Are hurricanes really more common?
It may feel like there are many more storms today than in the past, but we don’t know for sure yet.
This is partly because the historical record is limited and there is little reliable data older than a few decades, says Kerry Emanuel, professor emeritus of atmospheric sciences at MIT. This makes it difficult to draw conclusions about how the frequency of tropical cyclones (the generic term for storms called hurricanes, cyclones or typhoons) changes over time.
The best existing data comes from the North Atlantic region, says Emanuel. According to this, there actually seem to be more hurricanes than before. Globally, however, some studies suggest that the total number of tropical cyclones has actually declined in recent decades.
Scientists therefore do not agree on whether so-called cyclogenesis, i.e. the formation of storms in the atmosphere, has changed over time and whether it could be influenced by climate change in the future. However, some climate models suggest that climate change will increase the total number of storms that form, while others suggest the opposite, says Karthik Balaguru, a climate and data scientist at the Pacific Northwest National Laboratory.
Are the hurricanes getting stronger?
This can be answered in the affirmative. Globally, hurricanes have become stronger on average over the past four decades – and based on what we know about climate change, that trend is likely to continue, says Emanuel. In one study, researchers examined satellite images from 1979 to 2017 and found that more and more storms were reaching major hurricane status, meaning they had wind speeds of over 110 miles per hour.
This trend toward stronger storms is consistent with theoretical research by Emanuel and other climate scientists in the 1980s, who predicted that warming oceans would cause stronger hurricanes. Warmer water gives storms more energy, resulting in higher wind speeds. As temperatures rise, “the probability will shift toward these stronger events,” says Phil Klotzbach, an atmospheric scientist and hurricane forecasting expert at Colorado State University. This is consistent with other recent research that suggests North Atlantic hurricanes are strengthening more quickly, meaning they are gaining wind speed as they pass through the warming ocean.
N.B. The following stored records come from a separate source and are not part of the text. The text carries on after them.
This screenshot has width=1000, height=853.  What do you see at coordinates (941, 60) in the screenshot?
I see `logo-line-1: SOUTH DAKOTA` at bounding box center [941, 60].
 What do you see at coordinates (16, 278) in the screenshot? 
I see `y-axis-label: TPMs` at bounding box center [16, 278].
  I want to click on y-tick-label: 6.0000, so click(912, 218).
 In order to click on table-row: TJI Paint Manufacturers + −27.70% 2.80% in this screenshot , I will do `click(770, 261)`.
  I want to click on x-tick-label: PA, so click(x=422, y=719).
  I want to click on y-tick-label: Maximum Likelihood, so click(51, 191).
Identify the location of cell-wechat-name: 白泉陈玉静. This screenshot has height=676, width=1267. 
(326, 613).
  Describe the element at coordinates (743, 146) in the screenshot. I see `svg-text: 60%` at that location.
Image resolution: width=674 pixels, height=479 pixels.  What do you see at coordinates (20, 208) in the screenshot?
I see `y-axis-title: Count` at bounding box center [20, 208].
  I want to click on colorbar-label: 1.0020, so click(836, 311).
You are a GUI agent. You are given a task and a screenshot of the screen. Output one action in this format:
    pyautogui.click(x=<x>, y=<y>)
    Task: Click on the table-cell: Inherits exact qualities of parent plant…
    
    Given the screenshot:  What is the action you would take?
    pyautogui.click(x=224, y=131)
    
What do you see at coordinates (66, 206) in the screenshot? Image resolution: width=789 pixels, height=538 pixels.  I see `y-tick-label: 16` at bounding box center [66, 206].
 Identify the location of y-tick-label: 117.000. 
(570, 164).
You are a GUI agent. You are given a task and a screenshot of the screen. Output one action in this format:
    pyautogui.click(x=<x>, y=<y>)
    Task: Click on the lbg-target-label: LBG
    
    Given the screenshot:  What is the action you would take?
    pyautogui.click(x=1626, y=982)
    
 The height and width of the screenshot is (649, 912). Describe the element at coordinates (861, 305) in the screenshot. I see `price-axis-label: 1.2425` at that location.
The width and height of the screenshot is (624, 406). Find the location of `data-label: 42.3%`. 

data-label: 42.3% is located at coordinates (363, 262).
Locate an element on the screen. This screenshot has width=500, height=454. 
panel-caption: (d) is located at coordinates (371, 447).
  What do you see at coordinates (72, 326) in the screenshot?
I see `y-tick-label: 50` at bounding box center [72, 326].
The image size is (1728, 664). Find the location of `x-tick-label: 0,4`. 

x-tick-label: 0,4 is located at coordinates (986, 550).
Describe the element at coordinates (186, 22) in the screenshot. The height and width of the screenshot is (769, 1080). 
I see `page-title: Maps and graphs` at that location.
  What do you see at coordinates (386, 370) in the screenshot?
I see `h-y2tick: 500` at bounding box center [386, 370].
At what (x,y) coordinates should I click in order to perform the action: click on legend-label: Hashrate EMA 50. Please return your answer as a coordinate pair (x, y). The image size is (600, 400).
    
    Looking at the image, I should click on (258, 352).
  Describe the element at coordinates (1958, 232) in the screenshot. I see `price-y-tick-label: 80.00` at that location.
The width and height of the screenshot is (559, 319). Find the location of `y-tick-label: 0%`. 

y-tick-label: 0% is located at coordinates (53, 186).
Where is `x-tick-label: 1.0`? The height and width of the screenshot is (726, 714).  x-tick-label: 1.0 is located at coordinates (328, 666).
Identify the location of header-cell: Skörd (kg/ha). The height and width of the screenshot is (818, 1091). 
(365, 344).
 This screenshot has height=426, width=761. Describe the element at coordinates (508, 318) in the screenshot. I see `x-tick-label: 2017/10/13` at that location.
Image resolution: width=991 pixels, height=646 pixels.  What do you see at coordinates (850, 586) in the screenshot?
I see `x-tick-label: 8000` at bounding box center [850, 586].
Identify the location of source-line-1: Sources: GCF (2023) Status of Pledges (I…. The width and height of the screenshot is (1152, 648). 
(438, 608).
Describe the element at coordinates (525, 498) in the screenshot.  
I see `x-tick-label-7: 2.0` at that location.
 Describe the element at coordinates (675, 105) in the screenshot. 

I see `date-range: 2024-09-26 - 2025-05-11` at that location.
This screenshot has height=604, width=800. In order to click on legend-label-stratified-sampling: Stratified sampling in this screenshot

The trend is most noticeable in the North Atlantic, but could also occur worldwide. Another recent study found that the number of storms that intensify very quickly is increasing worldwide, with wind speeds increasing by over 100 kilometers per hour or more in 24 hours. Storms that intensify quickly – especially near the coast – can be particularly dangerous because people don’t have much time to prepare or get to safety.
How else does climate change affect hurricanes?
According to researcher Karthik Balaguru, there are other impacts of climate change that could influence hurricanes in the future. Climate change is causing sea levels to rise, making storm surges and coastal flooding more likely and then causing more damage. Plus, warmer air can hold more water, meaning more rain during storms, as climate change drives up global temperatures. All of this could lead to more flooding during hurricanes.
There are other, lesser-known variants of how climate change could affect storms in the future. Storms are considered more likely to subside in one location and bring more rain to a concentrated area, as happened with Hurricane Harvey in Houston in 2017. Some studies also link this effect to climate change, although the connection is not as certain as others, Balaguru says. Regional changes in atmospheric circulation could also affect which areas are more likely to be hit by storms.
So although hurricanes are becoming increasingly stronger and more volatile, our ability to predict their path and strength has fortunately improved in recent years. Advances in supercomputers and AI forecasting could therefore help authorities better predict storms and give people more time to respond. But these advances only help us so far. The warnings are getting better and better, but there are limits, says MIT researcher Emanuel.